Веничка Ерофеев и новое юродство

В. Ерофеев

В. Ерофеев

Обаяние поэмы «Москва — Петушки» — в том числе и в зыбкой грани между персонажем и автором: неслучайно философ и литературовед Михаил Эпштейн посвятил мифу о Веничке Ерофееве отдельное эссе, пытаясь разобраться в том, почему так странно сложилась судьба этого незаурядного писателя. Там Ерофеев предстает как человек с большим потенциалом, который мог успеть гораздо больше, но добровольно встал на путь энтропии и саморазрушения. По воспоминаниям знакомых, он и в жизни вел себя в полном соответствии с утверждением из поэмы о том, что все на свете должно совершаться медленно и неправильно: «по капле выдавливал из себя энергию», культивировал вялость, кротость и малодушие, никогда никуда не торопился, среди идущих стоял, среди сидящих — лежал.

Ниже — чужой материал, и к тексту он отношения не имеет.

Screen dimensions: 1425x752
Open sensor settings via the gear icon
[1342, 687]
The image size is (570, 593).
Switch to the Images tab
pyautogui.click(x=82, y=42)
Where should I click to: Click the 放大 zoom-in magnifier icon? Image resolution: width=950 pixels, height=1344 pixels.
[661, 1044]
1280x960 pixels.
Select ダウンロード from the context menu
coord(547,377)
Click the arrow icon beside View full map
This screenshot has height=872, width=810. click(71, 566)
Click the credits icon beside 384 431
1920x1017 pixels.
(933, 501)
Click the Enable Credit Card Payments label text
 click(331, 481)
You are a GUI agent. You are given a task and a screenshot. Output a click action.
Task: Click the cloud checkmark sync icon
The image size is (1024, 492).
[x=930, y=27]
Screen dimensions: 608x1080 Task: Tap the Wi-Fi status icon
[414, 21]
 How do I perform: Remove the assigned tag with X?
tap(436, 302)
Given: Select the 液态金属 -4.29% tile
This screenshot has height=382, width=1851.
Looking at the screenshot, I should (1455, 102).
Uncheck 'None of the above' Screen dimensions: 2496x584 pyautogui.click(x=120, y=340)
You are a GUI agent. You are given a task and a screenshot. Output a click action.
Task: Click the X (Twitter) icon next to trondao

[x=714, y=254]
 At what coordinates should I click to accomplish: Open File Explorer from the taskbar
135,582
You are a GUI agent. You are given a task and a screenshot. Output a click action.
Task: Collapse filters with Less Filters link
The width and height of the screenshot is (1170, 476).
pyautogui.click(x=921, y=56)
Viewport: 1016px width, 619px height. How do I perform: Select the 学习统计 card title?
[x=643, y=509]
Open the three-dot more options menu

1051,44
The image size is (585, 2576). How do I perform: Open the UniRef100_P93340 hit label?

Внутренние противоречия Ерофеева — большой талант, но неспособность полноценно реализоваться, врожденная деликатность и странные выходки, просветленность и пьянство — многие из его близких и исследователей восприняли как новую версию юродства, стремление вознестись над реальностью, пройдя путь от гордыни к кротости. «Выпивка — это способ сбить спесь с трезвого, который крепко стоит на ногах, говорит внятно и мерно, живет так, будто он телом и душой своей вполне владеет. А ну-ка, выпей, дружок, и увидишь, что не так уж все тебе покорно», — так сформулировал это Эпштейн. По словам очевидцев, Веня воспринимал собственное пьянство как определенного рода службу, в которой труда и мучений было намного больше, чем удовольствия. Причем одной из самых ценных составляющих процесса было похмелье, с таким смаком описанное в поэме «Москва — Петушки» — оно помогало отрешиться от бренного и выйти на новый уровень самосознания. Добился ли Веничка того, к чему стремился, или это стремление навязали ему романтически настроенные интерпретаторы — мы уже не узнаем, но жизнь Ерофеева оказалась не менее поэтичной, чем его знаменитое произведение.